[The records Boundary: Start]

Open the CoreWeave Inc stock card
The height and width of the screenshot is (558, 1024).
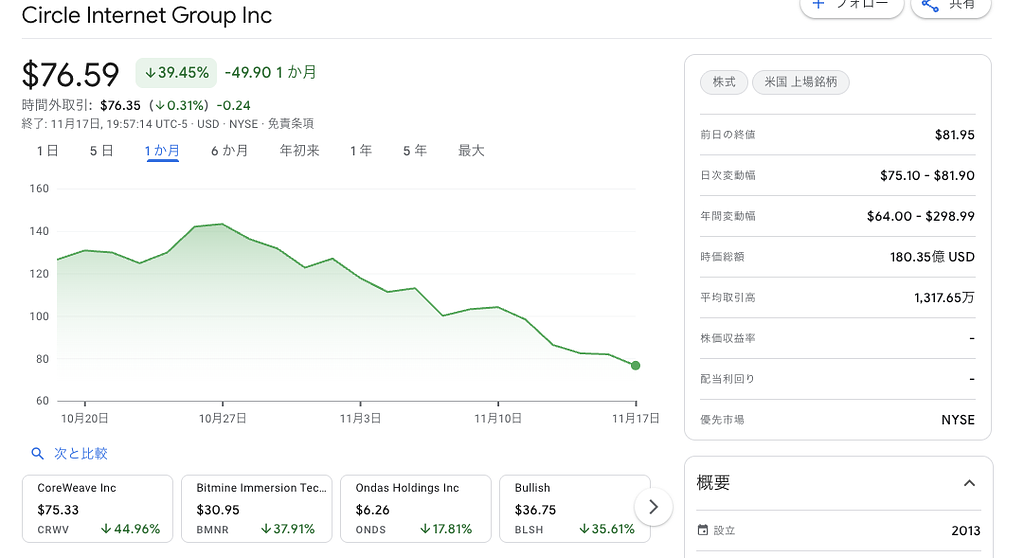(x=97, y=508)
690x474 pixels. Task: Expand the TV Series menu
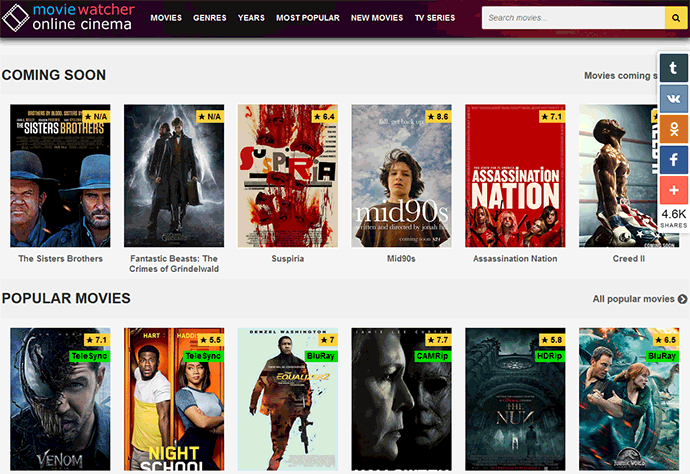(434, 18)
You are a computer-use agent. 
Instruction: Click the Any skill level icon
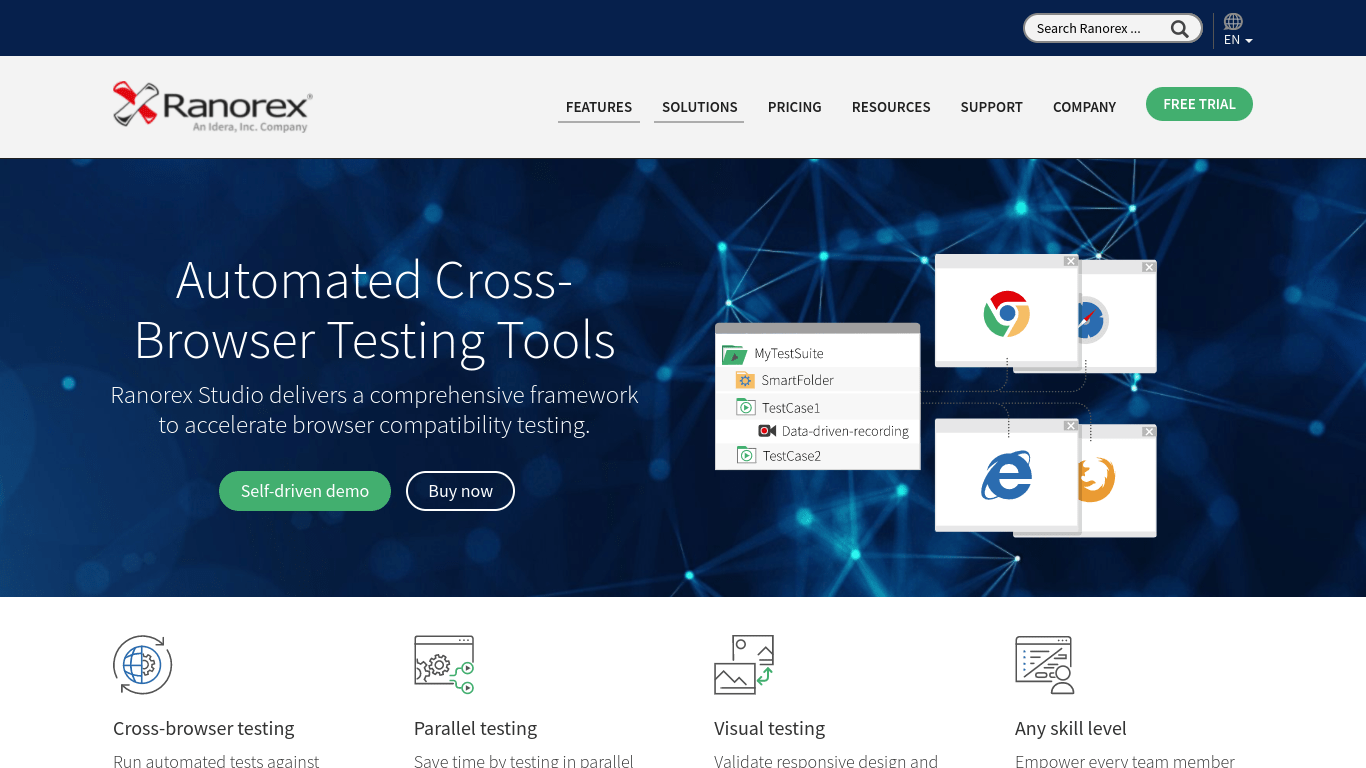point(1044,664)
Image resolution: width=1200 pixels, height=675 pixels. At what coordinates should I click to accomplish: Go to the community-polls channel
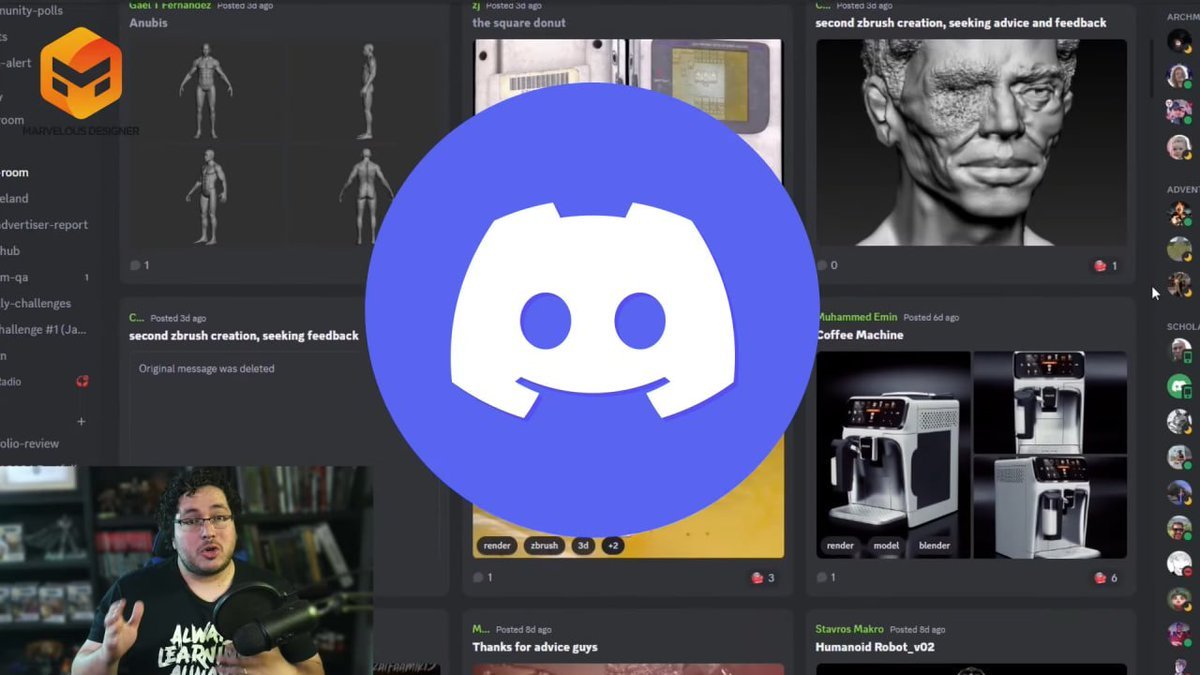35,10
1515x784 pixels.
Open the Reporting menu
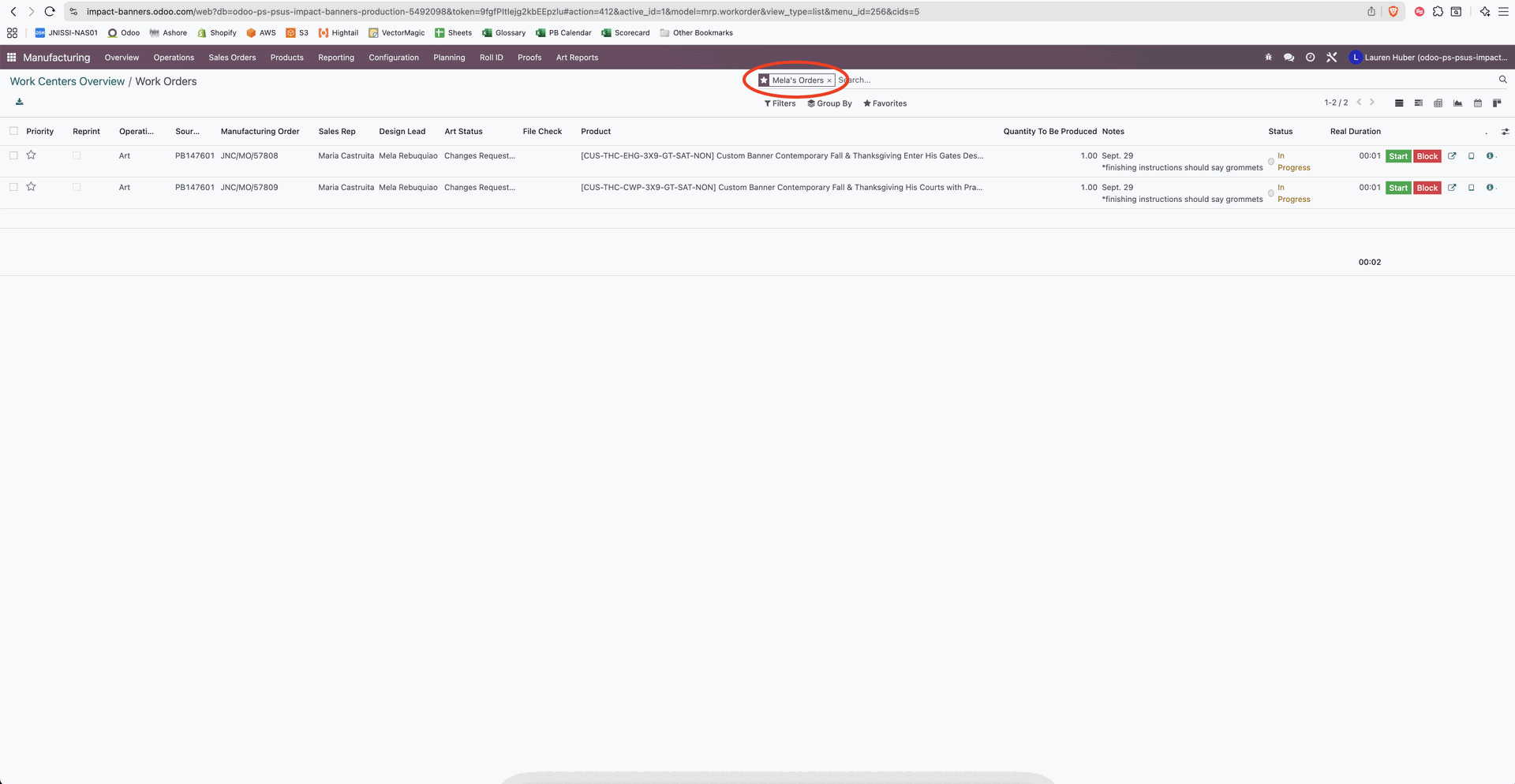[x=335, y=58]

[The records Boundary: End]

Problem to work on: The records above should be returned exactly, with only their pictures held back.

Result of this exercise:
Open the CoreWeave Inc stock card
The height and width of the screenshot is (558, 1024).
(x=97, y=508)
690x474 pixels. Task: Expand the TV Series menu
(434, 18)
You are a computer-use agent. 
Instruction: Click the Any skill level icon
point(1044,664)
Image resolution: width=1200 pixels, height=675 pixels. At what coordinates should I click to accomplish: Go to the community-polls channel
35,10
1515x784 pixels.
Open the Reporting menu
[x=335, y=58]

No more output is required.